▶ Exercise objective: All of the entries below should be printed exactly; the pictures are to be left out.

_ _ _ _ _ _ _

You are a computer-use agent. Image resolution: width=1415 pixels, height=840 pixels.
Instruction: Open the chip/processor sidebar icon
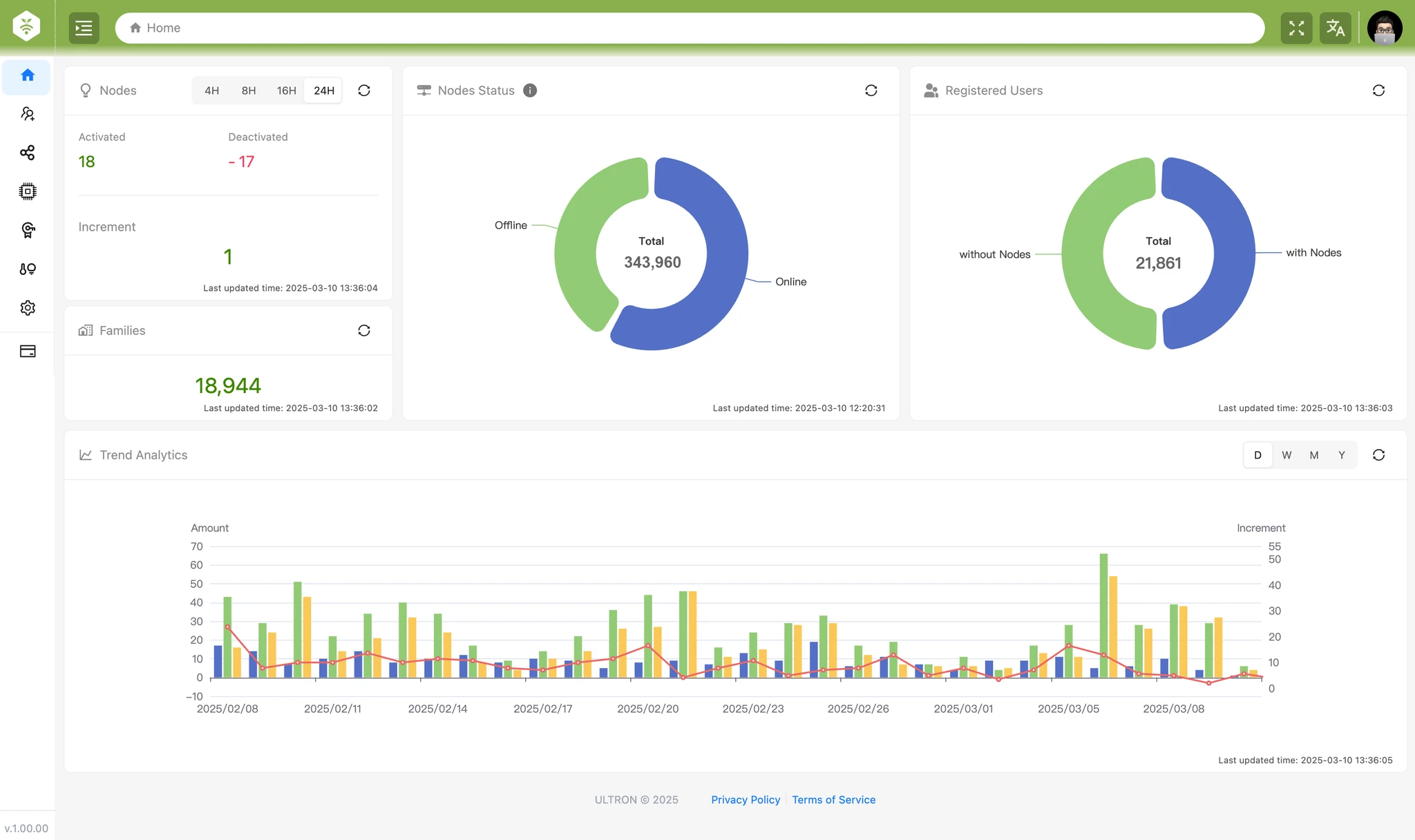[27, 191]
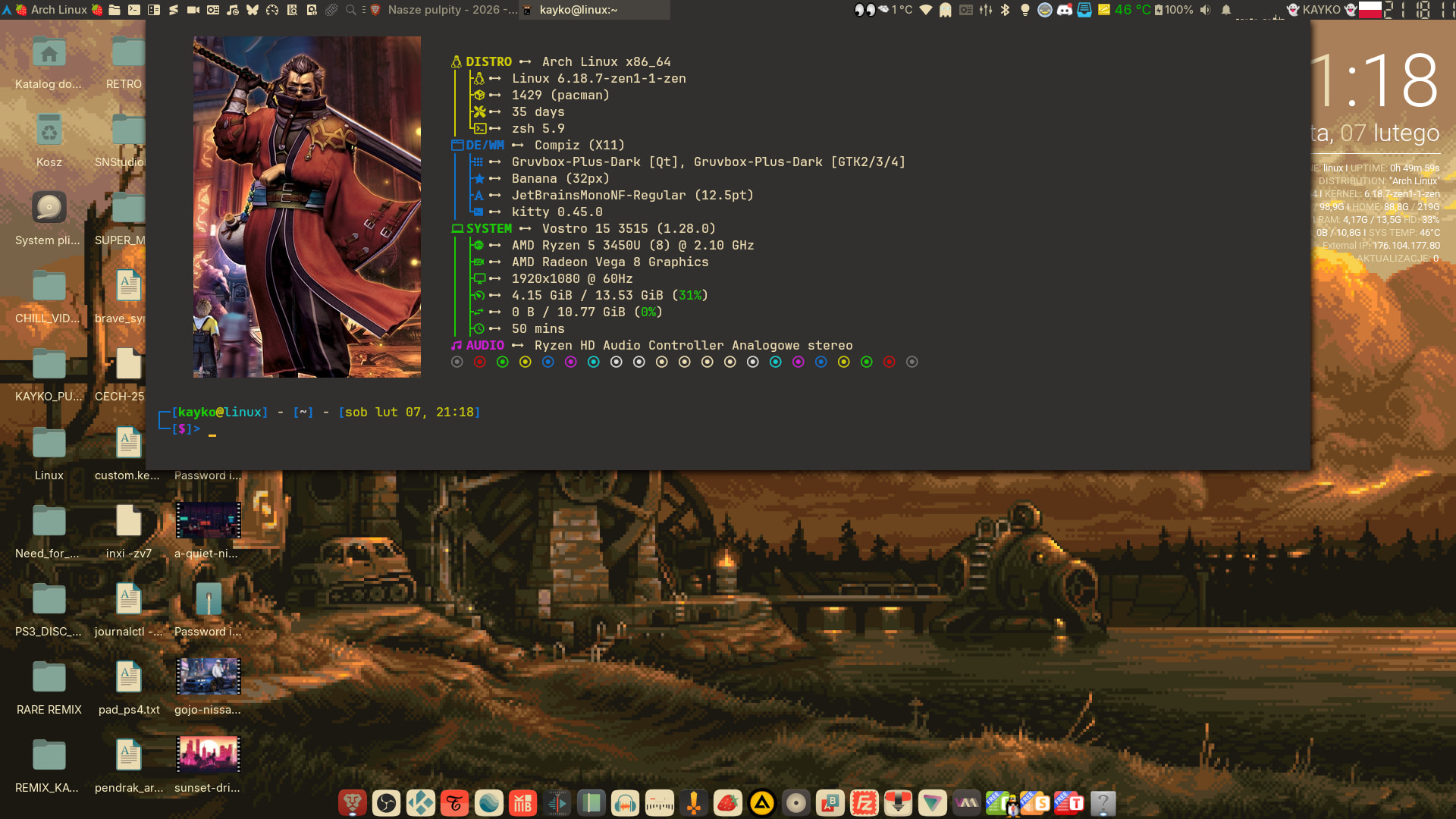Click the Wi-Fi network tray icon
This screenshot has width=1456, height=819.
[926, 10]
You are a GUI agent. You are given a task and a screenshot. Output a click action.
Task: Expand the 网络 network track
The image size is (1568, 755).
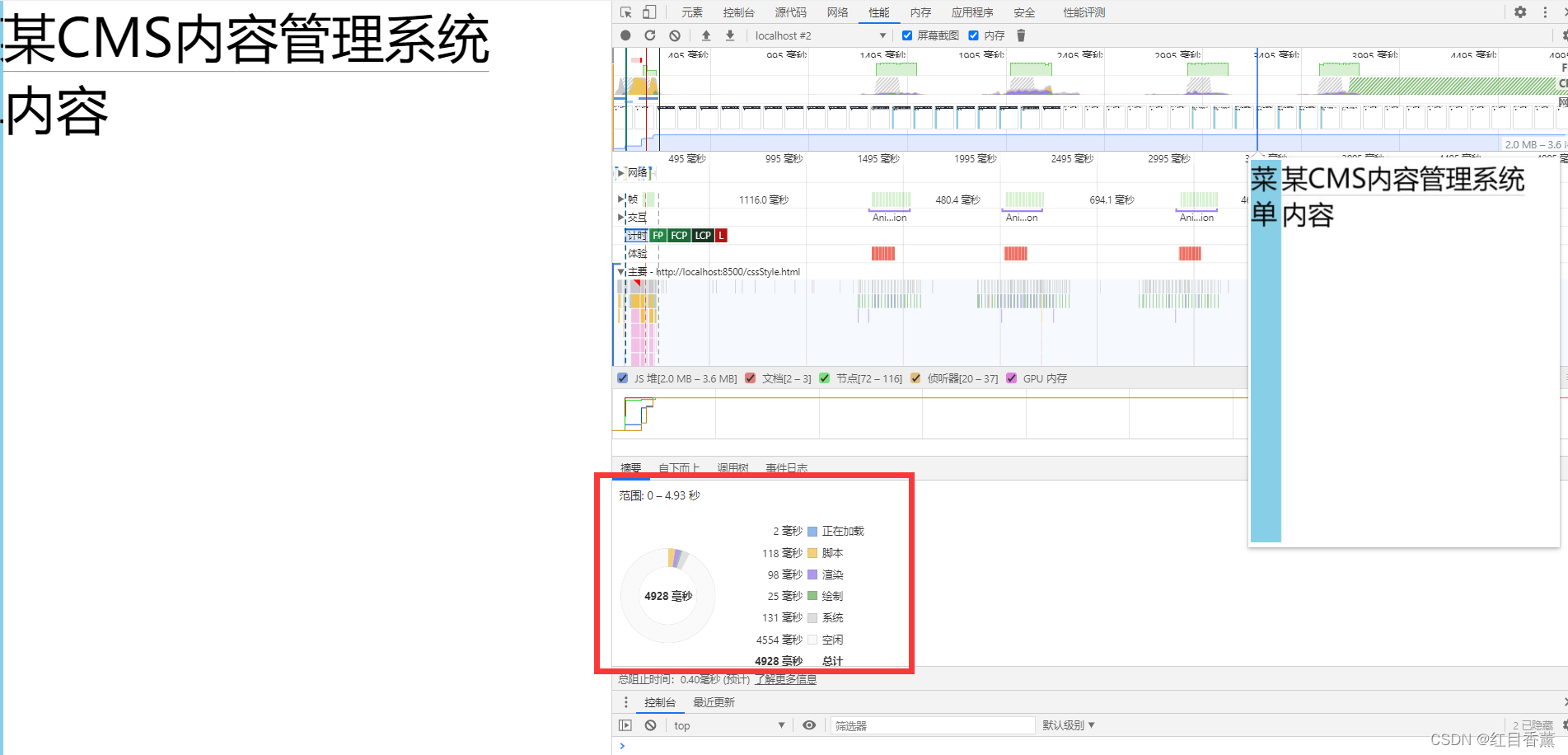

_ _ _ _ _ _ _

▶ Completed exercise:
You are a computer-use agent. Image resolution: width=1415 pixels, height=840 pixels.
Instruction: Open the chip/processor sidebar icon
[27, 191]
Click the Wi-Fi network tray icon
This screenshot has width=1456, height=819.
[926, 10]
You are a GUI agent. You are given a task and a screenshot. Output a click action.
Task: Expand the 网络 network track
The image size is (1568, 755).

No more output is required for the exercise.